Pence Tells Evangelicals He'll Help Trump Restrict Abortion Rights

"I want to live to see the day that…we send Roe v. Wade to the ash heap of history."

GOP vice presidential nominee Mike Pence spoke to a convention of conservative Christians Saturday, drawing loud applause for his promises that he will work with Donald Trump to restrict abortion rights and appoint right-wing justices to the Supreme Court.

"Let me be clear: People who know me well know I'm pro-life, and I don't apologize for it," said Pence, the Republican governor of Indiana, to the largely evangelical crowd at the Values Voters Summit in Washington, DC. "I want to live to see the day that we put the sanctity of life back at the center of American law, and we send Roe v. Wade to the ash heap of history, where it belongs."

Pence's speech provided a stark contrast to his running mate's address at the same summit. On Friday night, Trump asked attendees for their support in November without ever mentioning abortion or marriage. The pair of speeches reinforced this political duo's dynamic, with Pence—a lifelong anti-abortion advocate with a legislative record to prove it—once again providing a salve for religious voters skeptical of the thrice-married, formerly pro-choice Trump.

"Let me be clear: People who know me well know I'm pro-life, and I don't apologize for it."

Penny Nance, the president of Concerned Women for America, introduced Pence. She opened with an anecdote about getting a call from a reporter after Trump's selection of Pence. She told the reporter there was one thing people needed to know: On abortion, "Mike Pence has a 100 percent Concerned Women for America voting record, and a zero percent record with the National Abortion Rights Action League," also known as NARAL Pro-Choice America, an abortion rights group.

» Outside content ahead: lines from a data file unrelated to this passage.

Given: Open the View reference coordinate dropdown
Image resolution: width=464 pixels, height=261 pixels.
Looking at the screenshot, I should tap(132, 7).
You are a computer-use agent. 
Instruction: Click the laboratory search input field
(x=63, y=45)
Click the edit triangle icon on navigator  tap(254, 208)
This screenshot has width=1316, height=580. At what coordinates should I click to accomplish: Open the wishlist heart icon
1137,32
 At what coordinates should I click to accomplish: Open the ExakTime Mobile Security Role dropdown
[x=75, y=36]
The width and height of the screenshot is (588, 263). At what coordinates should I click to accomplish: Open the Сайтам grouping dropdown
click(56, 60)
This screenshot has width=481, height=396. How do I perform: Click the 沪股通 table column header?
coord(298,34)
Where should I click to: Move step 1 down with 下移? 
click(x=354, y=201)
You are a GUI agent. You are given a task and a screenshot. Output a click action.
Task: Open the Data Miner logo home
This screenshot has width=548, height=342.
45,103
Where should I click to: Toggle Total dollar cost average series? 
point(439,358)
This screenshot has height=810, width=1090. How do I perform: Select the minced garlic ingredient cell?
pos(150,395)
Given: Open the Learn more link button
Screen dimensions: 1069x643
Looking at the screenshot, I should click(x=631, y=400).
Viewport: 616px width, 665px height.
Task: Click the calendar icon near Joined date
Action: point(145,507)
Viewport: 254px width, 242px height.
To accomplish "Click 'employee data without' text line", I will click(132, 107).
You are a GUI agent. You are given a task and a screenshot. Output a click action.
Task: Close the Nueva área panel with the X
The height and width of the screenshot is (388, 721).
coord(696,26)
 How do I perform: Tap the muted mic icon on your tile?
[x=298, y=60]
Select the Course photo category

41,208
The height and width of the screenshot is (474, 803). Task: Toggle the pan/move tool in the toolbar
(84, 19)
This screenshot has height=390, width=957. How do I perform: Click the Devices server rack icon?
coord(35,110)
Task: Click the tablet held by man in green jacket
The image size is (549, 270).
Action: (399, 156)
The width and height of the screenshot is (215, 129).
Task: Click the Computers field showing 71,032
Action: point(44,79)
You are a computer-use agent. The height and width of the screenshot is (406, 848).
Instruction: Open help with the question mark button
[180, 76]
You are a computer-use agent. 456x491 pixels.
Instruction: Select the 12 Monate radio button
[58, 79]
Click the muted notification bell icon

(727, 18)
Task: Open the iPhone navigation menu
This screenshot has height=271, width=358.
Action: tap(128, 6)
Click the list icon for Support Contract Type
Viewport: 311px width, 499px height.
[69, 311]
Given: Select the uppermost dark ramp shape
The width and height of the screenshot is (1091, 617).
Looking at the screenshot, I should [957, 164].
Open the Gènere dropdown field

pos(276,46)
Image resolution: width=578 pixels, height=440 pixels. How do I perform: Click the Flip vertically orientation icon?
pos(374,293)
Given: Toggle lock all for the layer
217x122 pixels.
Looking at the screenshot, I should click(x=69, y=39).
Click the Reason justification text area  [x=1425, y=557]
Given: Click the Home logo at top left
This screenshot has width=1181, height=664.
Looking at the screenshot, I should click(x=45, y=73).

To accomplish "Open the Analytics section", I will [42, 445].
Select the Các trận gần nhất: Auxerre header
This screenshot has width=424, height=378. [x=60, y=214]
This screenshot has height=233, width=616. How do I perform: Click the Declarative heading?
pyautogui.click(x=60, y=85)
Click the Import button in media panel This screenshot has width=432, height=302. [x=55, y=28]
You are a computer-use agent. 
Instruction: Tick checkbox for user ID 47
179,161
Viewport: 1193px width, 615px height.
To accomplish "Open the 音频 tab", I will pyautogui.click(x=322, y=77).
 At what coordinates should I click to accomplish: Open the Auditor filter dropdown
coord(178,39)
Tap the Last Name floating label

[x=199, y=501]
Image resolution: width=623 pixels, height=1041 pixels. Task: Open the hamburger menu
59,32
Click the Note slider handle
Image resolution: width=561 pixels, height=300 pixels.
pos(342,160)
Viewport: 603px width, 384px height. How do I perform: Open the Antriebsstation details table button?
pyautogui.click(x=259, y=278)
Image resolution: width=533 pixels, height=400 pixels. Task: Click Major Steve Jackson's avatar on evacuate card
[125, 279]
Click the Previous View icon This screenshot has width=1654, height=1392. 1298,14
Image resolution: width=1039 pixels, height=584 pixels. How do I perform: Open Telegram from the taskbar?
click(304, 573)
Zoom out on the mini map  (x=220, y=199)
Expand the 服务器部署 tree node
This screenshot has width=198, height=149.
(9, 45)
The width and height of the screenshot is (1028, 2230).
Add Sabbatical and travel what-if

The audience roared with applause, and Nance lavished praised on Pence's record both as a congressman and as Indiana Governor. "Mike was a leader in Congress before most people knew Planned Parenthood was the abortion mafia," she said, citing the deceptively edited Center for Medical Progress videos released last summer that purported to show Planned Parenthood officials negotiating the sale of fetal tissue. (So far, four congressional investigations and 12 state-level investigations have found no wrongdoing by Planned Parenthood.) Nance also lauded Pence's efforts to defund Planned Parenthood, both in Congress and as Indiana's governor. By 2014, Pence had cut Planned Parenthood's funding nearly in half in his state, resulting in the closure of five clinics, none of which ever provided abortions.

When Pence took the podium, he sharply criticized Hillary Clinton. He cited the Benghazi investigation—a popular topic among many of the speakers. Pence also blasted Clinton's comments at a New York fundraiser Friday night, in which she said that "half" of Trump's supporters represented "a basket of deplorables."

"Donald Trump will appoint justices to the Supreme Court of the United States who will strictly construe the constitution of the United States in the tradition of the late and great Justice Antonin Scalia."

"Let me just say from the bottom of my heart: Hillary, they are not a basket of anything," Pence said. "They are Americans and they deserve your respect." Pence added that he hadn't heard "that level of disdain for Americans" since 2008, when Barack Obama said that residents of Midwestern towns with high unemployment "get bitter [and] cling to guns or religion or antipathy toward people who aren't like them or anti-immigrant sentiment or anti-trade sentiment as a way to explain their frustrations."

Pence went on to promise that a Trump administration would shore up the military, stand with Israel, and cut a variety of taxes. But soon, he turned back to abortion. Citing his own extensive record—including his funding for crisis pregnancy centers in Indiana and state legislation prohibiting women from obtaining an abortion because of the race, gender, or disability of the fetus—Pence outlined the Trump team's plan for reproductive health access.

He promised to work with Congress to pass the Pain Capable Unborn Child Protection act, a bill that would outlaw abortions after 20 weeks with exceptions only for cases of rape, incest, and threats to the woman's life. (These kinds of abortions are rare and often happen when a serious fetal disability is discovered late in pregnancy.) "We will end late-term abortions nationwide," Pence said. The post-20-week abortion ban failed in the Senate in September 2015, but was resurrected with a hearing in March.

Pence promised to uphold the Hyde amendment, which prohibits federal funding for abortions, and to defund Planned Parenthood. "The days of public funding for Planned Parenthood are over when the Trump-Pence administration arrives in Washington, DC," he said.

And finally, Pence returned to Trump's main selling point with evangelicals: the Supreme Court. "When it comes to life and our liberties," he declared, "Donald Trump will appoint justices to the Supreme Court of the United States who will strictly construe the constitution of the United States in the tradition of the late and great Justice Antonin Scalia."